REQUISITOS DEL EJERCICIO>
Por favor, prosigue el texto sobre Longyearbyen y su periódico a partir de la última frase que aparece.

TEXTO DE ESTUDIO>
================================

A diferencia de lo que sucede en otras regiones del Ártico, en las islas Svalbard nunca ha habido poblaciones humanas autóctonas. Aquí no hay vestigios de la presencia de inuit, ni tampoco de vikingos. Todos los asentamientos son recientes, de los últimos tres o cuatro siglos, y están vinculados a la caza de ballenas, a la minería o a la investigación científica. Longyearbyen, la población más grande del archipiélago y en la que se encuentra el aeropuerto, fue fundada en 1906 por el empresario minero norteamericano John Munro Longyear. Durante años este pueblo se llamó Longyear City, en inglés, y la provisionalidad, la funcionalidad y el prosaísmo de esa primera denominación empapan todavía hoy una localidad en la que residen más de dos mil personas durante la temporada alta, y en cuya economía el turismo ha ido ganando terreno a la minería, que ya solo se mantiene para abastecer de electricidad a la población local. En Longyearbyen se publica incluso un periódico semanal, el Svalbard Posten, que tiene una versión digital en inglés. Me pregunto qué clase de noticias se publicarán en un lugar como este. ¿Habrá secciones en ese periódico? ¿Política, cultura, «ecos de sociedad» de una comunidad tan exigua? En una de las mesas de la cafetería en la que me encuentro, alguien ha dejado un periódico noruego. Le echo un vistazo y me pregunto si será este el semanario de Svalbard. Se lo pregunto a un hombre que, en la mesa de al lado, abriga a un niño de dos o tres años, a punto de salir al frío de la calle.
—No, no es este —me aclara—. Pero por aquí debe de haber ejemplares, si tienes curiosidad.
Y añade, señalando a un hombre que está sentado en otra mesa cerca de nosotros, dándonos la espalda y atento a la pantalla de un ordenador portátil:
—Mira, ese es el periodista que redacta la versión en inglés del periódico de Svalbard. Suele venir a esta cafetería a trabajar.

================================

(Datos de localización en capturas de pantalla)
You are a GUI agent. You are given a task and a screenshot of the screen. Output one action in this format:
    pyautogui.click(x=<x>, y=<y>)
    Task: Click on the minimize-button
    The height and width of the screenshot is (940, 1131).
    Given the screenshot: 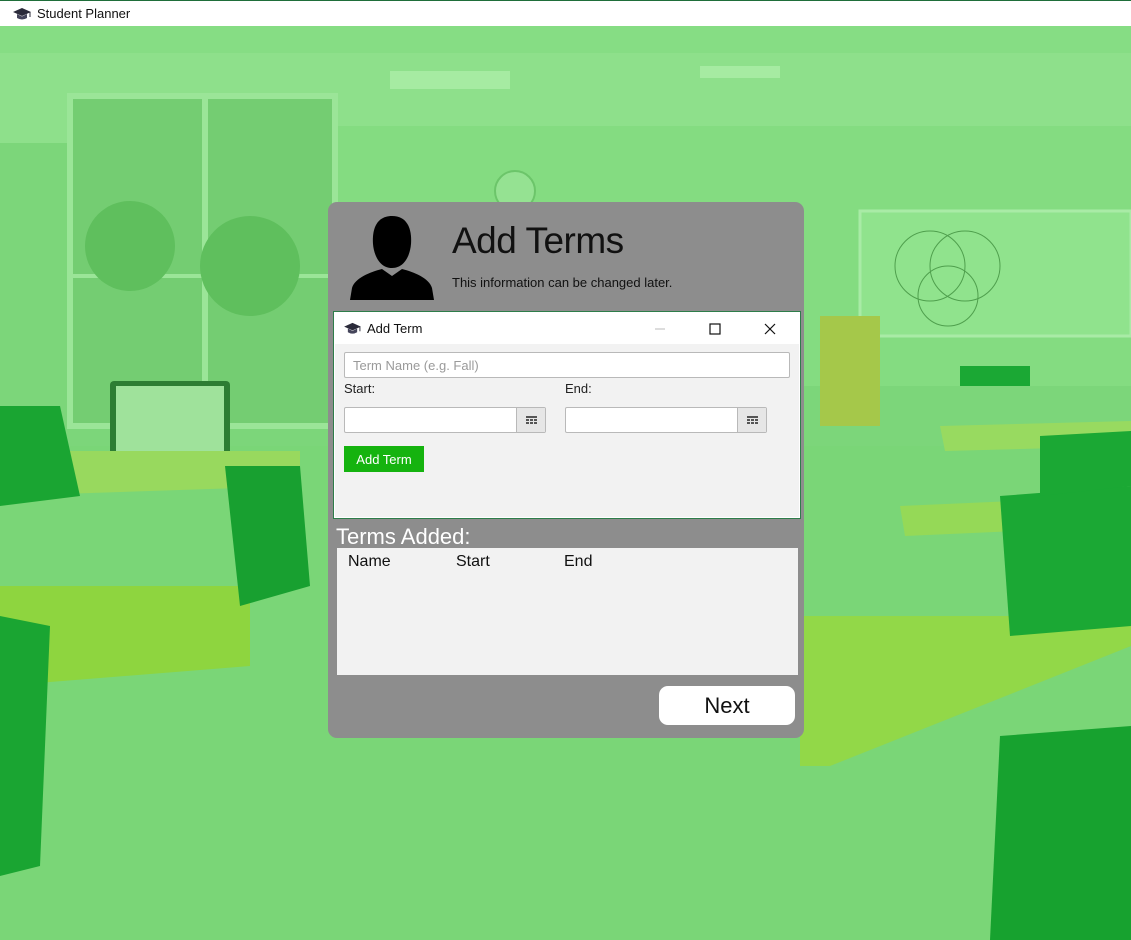 What is the action you would take?
    pyautogui.click(x=660, y=328)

================================

RESULTADO OBTENIDO>
No debe de ser difícil encontrarse con las celebridades de Longyearbyen, porque no hay muchos lugares públicos a los que acudir. De hecho, yo solo he visto dos cafeterías. En un sitio como este la vida de un periodista puede ser interesante, pero no creo que sea muy agitada, porque no sé qué otras cosas pueden suceder aparte de los ataques de osos polares. Tan poca historia tiene este rincón del mundo, que en el museo local se exhiben, junto a animales disecados y antiguos aparejos de caza o de pesca, varios paneles con fotografías y breves semblanzas biográficas de algunos de los actuales habitantes de la ciudad. Yo nunca había visto un museo que elevase a la dignidad de objeto de exposición a los ciudadanos anónimos de la población en la que se encuentra. Quizás con esto se persigue derribar las fronteras entre la Cultura y la Vida de una forma especialmente avanzada e innovadora, pero más bien da la impresión de que en Longyearbyen no hay mucho que exhibir y sobra espacio en el museo.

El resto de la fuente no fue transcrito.